У меня есть близкий друг, который поддерживает свою семью при годовой зарплате $48,000. За два прошедшие десятка лет он ни разу не съездил в отпуск. Каждый раз, когда он включает телевизор, он видит рекламу с улыбающимися мужчинами и женщинами, разъезжающими в новых машинах или пьющих коктейли и круизном лайнере — те вещи и тот опыт, которых, и он это знает, у него никогда не будет.
За всю его взрослую жизнь может ли он указать на хотя бы одного политика, республиканца или демократа, кто облегчил бы его положение?
Многие в кампусах колледжей обожают использовать термин «привилегии белых мужчин». Я понимаю, конечно, что они имеют в виду. Но попытайтесь представить, как это — быть белым мужчиной, живущим как мой друг и слышать, как кто-то называет вас «привилегированным». Попытайтесь это вообразить, прорвавшись через плотно сотканный занавес интеллекта.
Попытайтесь представить, какие эмоции поднимаются, когда он слышит кандидата, говорящего, что она поддерживает движение «Жизни Чернокожих имеют значение». То, что слышит он, это отнюдь не то, что слышим мы в нашей образованной части. Он слышит: «Что! Моя жизнь ничего не значит?». И это послание — отсутствие значимости — усиливается день за днём всем вокруг происходящим, от сварливых мемов в Фейсбуке до насмешек над его грамматическими ошибками, над тем как он выглядит, когда идёт в банк в обляпанных краской рабочих штанах.
Каким-то странным образом миллиардер Трамп знает, как говорить с этими людьми. «Когда меня изберут, — сказал он в начале своей кампании, — Мы снова будет желать Веселого Рождества». Для лучше образованных американцев это звучит разделением, возможно даже, антисемитизмом, как и некоторые из его других необдуманных слов. Но для очень многих в менее образованной Америке это звучит следующим образом: «Я знаю, вас заставили обдумывать все, что вы говорите, даже самые простые вещи, вроде приветствия на Рождество, которым вы пользовались с тех пор, как вам исполнилось 4 года. Я собираюсь освободить вас от этих ограничений».

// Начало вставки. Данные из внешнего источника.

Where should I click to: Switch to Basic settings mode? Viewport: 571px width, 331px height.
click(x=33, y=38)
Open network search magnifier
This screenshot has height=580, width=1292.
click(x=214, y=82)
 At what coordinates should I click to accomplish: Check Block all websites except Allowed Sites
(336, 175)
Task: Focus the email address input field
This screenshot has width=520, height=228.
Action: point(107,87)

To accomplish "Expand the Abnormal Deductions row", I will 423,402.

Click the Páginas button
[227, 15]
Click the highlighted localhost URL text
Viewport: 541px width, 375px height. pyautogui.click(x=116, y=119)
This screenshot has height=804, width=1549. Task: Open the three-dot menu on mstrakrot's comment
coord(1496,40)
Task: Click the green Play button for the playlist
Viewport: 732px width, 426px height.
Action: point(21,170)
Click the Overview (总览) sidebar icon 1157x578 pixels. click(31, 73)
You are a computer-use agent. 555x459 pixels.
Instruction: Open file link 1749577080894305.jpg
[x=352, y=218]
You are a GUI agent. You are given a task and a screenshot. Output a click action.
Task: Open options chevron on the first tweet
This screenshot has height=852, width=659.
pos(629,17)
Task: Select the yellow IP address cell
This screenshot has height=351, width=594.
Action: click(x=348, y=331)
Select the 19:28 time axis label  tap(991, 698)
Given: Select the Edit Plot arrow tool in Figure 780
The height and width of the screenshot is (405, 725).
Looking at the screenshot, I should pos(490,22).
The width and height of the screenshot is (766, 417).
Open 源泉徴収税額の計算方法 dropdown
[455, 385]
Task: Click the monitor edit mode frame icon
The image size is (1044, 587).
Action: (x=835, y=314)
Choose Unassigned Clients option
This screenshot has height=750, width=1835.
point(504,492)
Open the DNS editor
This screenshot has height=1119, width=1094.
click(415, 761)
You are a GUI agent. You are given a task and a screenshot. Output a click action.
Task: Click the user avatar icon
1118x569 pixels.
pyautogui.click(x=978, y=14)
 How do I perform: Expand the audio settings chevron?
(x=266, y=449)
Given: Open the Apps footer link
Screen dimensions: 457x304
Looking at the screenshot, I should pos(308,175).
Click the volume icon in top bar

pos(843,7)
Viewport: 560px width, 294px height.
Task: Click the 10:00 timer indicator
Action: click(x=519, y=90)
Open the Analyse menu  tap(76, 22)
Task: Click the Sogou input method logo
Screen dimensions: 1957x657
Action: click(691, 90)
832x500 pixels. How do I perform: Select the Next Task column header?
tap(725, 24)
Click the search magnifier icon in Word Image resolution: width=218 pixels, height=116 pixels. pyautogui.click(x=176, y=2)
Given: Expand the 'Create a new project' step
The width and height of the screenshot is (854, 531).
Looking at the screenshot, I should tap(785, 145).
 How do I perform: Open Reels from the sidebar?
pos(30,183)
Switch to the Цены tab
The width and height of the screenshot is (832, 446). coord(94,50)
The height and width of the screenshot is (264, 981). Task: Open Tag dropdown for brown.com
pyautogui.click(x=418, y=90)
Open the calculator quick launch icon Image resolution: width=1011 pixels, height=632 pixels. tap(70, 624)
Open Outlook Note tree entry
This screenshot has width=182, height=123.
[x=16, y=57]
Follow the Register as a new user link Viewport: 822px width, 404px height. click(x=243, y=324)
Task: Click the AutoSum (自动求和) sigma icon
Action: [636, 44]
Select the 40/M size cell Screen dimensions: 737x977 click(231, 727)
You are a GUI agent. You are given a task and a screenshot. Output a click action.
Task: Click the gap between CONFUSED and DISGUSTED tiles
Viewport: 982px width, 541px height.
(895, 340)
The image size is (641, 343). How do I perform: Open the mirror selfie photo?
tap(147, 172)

Люди воспринимают очень лично, когда вы высмеиваете их кандидата — будь то в лицо, на обложке The New Yorker, наклейке на автомобиле или в политическом выступлении. И если вы — в менее образованной части общества, насмешка бьёт особо болезненно. С первого класса этих людей заставляли чувствовать себя менее других, поскольку они не могли так же хорошо прочитать, не получали оценки «А», не получила звёздочки на своих работах, которые могли бы показать папе и маме после школы. И они не пошли в колледж.
А что, высокообразованные либералы считали, что их кандидата поддержит распространение мемов в Фейсбуке, обзывающих Трампа идиотом, чудовищем, дураком?
После победы на собрании Республиканцев в Неваде Трамп сказал: «Я обожаю малообразованных». Мы смеялись и развлекались. Но малообразованные белые слушали. И голосовали, — а как же? Десятки лет эти люди ощущали себя игнорируемыми приниженными. Во время кампании они много услышали о проблемах афроамериканцев, геев, трансгендеров, иммигрантов, беженцев. Для нас эти обеспокоенности неотъемлемая часть необходимого сострадания, это соответствует нашему ощущению себя американцами. Для многих других белых избирателей в другой Америке, застрявших в тупике безнадёжности по поводу работы и дешёвого съемного жилья эти высказывания заставляют сказать «А как же я?».
Образованная элита — профессора, художники, журналисты, комментаторы-«эксперты» — могут считать эмоции, стоящие за подобным вопросом глупыми и несправедливыми, даже назвать их расистскими или гомофобными. Но это чувство отверженности весьма реально и отнюдь не необоснованно. Как говорится в пословице, и как ясно показали депрессивные результаты выборов на прошлой неделе, мы их проигнорировали нам на погибель.